The most interesting parts of the interview relate Knuth's views on several current issues in software development. One such issue is the question of whether one should design a computer program first and then build it, or whether the current trend of the test-code-execute cycle is more effective:

The idea of immediate compilation and "unit tests" appeals to me only rarely, when I’m feeling my way in a totally unknown environment and need feedback about what works and what doesn’t. Otherwise, lots of time is wasted on activities that I simply never need to perform or even think about. Nothing needs to be "mocked up..."

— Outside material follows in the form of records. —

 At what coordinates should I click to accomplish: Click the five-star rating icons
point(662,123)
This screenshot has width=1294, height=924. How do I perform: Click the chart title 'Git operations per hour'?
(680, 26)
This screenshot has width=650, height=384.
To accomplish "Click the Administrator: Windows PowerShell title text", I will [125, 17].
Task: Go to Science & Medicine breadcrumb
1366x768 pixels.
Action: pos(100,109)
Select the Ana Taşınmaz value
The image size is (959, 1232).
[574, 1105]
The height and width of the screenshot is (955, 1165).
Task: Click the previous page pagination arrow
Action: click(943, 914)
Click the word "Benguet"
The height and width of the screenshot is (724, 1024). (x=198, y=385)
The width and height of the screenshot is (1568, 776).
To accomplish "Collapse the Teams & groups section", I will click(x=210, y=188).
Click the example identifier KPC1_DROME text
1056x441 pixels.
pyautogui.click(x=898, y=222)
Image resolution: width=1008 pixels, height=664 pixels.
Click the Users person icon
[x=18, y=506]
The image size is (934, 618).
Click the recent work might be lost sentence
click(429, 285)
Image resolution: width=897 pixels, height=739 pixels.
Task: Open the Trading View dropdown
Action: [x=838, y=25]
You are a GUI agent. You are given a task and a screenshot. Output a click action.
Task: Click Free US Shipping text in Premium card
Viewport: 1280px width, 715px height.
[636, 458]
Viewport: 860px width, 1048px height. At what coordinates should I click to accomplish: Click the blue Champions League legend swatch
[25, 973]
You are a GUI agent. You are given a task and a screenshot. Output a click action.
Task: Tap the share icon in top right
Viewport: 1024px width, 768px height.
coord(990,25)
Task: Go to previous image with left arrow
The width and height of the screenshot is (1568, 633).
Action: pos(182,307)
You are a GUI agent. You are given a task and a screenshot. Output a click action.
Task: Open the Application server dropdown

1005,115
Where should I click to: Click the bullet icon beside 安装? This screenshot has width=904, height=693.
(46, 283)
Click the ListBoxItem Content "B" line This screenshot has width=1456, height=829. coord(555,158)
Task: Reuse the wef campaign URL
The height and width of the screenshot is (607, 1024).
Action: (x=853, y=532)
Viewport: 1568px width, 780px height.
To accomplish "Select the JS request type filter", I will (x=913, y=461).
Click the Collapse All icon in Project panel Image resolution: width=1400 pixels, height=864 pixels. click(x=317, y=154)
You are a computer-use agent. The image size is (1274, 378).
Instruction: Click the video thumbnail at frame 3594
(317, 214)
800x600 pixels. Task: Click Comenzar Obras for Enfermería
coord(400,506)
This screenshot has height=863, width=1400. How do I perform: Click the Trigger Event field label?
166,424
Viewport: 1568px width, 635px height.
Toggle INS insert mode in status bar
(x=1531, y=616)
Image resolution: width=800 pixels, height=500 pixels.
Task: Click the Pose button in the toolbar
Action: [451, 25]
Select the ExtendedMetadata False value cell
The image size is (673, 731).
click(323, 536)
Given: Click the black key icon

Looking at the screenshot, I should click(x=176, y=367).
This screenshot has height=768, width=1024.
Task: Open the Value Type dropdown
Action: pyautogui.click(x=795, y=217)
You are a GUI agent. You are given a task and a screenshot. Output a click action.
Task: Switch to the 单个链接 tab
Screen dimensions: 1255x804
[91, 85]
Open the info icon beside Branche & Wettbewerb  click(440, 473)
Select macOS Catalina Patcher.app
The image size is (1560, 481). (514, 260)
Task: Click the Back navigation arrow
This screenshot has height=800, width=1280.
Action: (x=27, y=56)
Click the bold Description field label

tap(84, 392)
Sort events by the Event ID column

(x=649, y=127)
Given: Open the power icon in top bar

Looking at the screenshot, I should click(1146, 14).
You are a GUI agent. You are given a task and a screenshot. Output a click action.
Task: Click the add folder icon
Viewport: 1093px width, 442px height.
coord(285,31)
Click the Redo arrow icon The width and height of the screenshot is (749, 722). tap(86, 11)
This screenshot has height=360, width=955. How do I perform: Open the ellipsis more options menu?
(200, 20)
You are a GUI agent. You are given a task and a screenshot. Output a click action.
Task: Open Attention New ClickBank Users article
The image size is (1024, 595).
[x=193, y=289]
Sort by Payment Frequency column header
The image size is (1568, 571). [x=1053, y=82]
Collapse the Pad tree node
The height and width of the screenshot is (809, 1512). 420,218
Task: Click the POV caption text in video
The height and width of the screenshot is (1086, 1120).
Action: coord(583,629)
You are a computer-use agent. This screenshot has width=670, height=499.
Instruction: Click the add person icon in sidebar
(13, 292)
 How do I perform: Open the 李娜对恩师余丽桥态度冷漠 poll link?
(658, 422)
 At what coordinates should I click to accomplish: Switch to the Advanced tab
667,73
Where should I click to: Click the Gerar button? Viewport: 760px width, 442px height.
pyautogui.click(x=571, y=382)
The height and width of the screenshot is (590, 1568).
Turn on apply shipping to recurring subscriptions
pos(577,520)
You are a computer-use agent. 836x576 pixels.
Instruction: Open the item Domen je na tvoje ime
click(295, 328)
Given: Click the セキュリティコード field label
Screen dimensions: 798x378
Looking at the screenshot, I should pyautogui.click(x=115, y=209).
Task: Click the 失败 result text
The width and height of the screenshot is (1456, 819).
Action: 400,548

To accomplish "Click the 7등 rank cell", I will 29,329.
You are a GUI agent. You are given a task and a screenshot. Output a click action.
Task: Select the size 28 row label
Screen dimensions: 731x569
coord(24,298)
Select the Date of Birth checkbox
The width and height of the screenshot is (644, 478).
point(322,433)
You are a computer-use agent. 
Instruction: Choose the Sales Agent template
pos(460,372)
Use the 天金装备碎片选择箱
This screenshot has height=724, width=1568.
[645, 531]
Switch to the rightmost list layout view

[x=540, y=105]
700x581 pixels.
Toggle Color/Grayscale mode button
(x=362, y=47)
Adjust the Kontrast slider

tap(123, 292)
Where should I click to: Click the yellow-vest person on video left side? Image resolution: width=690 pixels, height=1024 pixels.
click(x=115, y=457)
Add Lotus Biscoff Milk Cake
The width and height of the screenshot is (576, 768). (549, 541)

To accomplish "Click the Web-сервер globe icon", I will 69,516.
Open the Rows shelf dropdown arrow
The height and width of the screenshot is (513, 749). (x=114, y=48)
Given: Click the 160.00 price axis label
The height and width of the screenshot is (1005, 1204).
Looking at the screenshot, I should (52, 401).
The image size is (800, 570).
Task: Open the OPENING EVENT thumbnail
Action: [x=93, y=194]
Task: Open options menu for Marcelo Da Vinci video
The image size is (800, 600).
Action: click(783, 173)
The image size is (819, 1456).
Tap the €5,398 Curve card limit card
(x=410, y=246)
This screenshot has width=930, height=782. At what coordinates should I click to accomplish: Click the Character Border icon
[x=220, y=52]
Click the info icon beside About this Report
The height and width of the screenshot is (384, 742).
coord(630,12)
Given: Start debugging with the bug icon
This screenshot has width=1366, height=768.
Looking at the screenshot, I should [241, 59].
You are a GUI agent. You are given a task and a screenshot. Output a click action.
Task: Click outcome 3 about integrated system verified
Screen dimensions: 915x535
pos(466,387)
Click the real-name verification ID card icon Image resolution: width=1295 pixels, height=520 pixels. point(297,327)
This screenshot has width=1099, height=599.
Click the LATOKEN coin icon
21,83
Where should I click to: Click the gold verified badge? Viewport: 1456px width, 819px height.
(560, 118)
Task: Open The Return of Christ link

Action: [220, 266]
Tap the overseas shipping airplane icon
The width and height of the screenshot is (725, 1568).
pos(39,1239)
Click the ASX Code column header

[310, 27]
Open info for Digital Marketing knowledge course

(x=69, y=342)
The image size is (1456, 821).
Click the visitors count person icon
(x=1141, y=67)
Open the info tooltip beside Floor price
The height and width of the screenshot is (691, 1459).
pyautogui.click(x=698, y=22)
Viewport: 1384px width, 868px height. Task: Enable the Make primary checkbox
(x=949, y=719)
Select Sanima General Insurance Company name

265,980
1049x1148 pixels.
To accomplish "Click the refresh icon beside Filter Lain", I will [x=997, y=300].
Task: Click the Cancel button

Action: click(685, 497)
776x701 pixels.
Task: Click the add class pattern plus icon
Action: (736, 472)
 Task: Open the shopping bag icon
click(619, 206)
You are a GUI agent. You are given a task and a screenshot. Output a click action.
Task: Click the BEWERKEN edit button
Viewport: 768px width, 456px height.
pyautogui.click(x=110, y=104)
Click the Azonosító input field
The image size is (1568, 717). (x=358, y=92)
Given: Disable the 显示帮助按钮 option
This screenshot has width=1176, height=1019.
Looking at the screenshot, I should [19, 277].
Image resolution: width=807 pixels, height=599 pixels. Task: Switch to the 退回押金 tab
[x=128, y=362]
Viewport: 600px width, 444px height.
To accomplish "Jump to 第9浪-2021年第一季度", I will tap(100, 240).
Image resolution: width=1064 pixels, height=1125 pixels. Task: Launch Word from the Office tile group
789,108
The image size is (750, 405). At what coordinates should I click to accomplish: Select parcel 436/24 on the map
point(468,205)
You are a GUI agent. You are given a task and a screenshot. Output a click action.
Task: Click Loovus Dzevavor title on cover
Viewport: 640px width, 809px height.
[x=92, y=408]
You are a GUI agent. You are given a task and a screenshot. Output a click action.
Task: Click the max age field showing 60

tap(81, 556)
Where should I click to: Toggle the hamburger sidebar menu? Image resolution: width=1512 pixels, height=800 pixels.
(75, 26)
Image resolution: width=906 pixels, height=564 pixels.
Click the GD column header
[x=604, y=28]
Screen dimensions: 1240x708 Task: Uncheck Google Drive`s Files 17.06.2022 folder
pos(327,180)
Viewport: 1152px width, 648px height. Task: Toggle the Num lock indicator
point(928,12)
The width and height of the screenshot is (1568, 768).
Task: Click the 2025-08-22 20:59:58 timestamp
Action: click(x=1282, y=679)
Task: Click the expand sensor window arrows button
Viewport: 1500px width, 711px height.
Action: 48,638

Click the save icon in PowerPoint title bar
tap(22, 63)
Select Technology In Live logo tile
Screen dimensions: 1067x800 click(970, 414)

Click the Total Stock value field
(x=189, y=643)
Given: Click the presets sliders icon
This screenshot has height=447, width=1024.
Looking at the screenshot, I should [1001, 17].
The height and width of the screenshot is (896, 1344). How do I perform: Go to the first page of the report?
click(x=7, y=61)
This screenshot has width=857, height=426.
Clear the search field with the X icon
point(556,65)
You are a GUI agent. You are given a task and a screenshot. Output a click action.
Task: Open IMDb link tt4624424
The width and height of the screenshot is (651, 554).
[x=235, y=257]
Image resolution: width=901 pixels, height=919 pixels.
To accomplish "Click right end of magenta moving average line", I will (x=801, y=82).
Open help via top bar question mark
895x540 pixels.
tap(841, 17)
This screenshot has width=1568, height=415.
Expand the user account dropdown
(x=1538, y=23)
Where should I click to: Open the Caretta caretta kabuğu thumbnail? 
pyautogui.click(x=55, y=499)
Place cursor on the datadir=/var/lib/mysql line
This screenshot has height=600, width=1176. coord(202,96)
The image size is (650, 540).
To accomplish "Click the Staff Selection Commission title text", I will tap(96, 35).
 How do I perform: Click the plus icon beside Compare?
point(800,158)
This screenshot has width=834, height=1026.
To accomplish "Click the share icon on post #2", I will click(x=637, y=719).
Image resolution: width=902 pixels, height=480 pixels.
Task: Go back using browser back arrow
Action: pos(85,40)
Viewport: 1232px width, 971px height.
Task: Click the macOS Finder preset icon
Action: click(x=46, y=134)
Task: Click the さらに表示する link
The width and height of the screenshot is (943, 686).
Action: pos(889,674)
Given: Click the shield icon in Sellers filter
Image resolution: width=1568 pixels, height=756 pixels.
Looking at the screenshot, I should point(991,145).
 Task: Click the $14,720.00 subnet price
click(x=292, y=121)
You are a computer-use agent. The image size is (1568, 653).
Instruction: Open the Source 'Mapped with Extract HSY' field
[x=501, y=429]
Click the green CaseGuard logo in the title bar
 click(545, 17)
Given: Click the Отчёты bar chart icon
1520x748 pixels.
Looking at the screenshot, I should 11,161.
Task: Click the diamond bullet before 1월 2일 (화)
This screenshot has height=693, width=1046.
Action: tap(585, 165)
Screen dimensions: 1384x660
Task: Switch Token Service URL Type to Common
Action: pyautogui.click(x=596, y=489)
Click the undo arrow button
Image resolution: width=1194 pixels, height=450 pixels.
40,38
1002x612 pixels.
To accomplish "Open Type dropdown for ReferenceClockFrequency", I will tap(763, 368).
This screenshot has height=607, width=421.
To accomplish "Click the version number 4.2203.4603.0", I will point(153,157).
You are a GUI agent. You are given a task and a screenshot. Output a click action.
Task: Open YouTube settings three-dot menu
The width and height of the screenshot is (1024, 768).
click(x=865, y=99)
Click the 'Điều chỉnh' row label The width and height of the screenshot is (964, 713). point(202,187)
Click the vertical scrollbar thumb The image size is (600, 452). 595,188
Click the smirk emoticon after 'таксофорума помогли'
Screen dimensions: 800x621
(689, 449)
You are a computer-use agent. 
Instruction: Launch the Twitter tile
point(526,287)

Knuth also believes that developers should think through their programs before writing any code, and disagrees with most tenets of "extreme programming:"

With the caveat that there’s no reason anybody should care about the opinions of a computer scientist/mathematician like me regarding software development, let me just say that almost everything I’ve ever heard associated with the term "extreme programming" sounds like exactly the wrong way to go...with one exception. The exception is the idea of working in teams and reading each other’s code. That idea is crucial, and it might even mask out all the terrible aspects of extreme programming that alarm me...

In another segment of the interview, Knuth, designer of the MMIX computer architecture, discusses his views on multi-core processing:

I might as well flame a bit about my personal unhappiness with the current trend toward multicore architecture. To me, it looks more or less like the hardware designers have run out of ideas, and that they’re trying to pass the blame for the future demise of Moore’s Law to the software writers by giving us machines that work faster only on a few key benchmarks! I won’t be surprised at all if the whole multithreading idea turns out to be a flop, worse than the "Titanium" approach that was supposed to be so terrific—until it turned out that the wished-for compilers were basically impossible to write...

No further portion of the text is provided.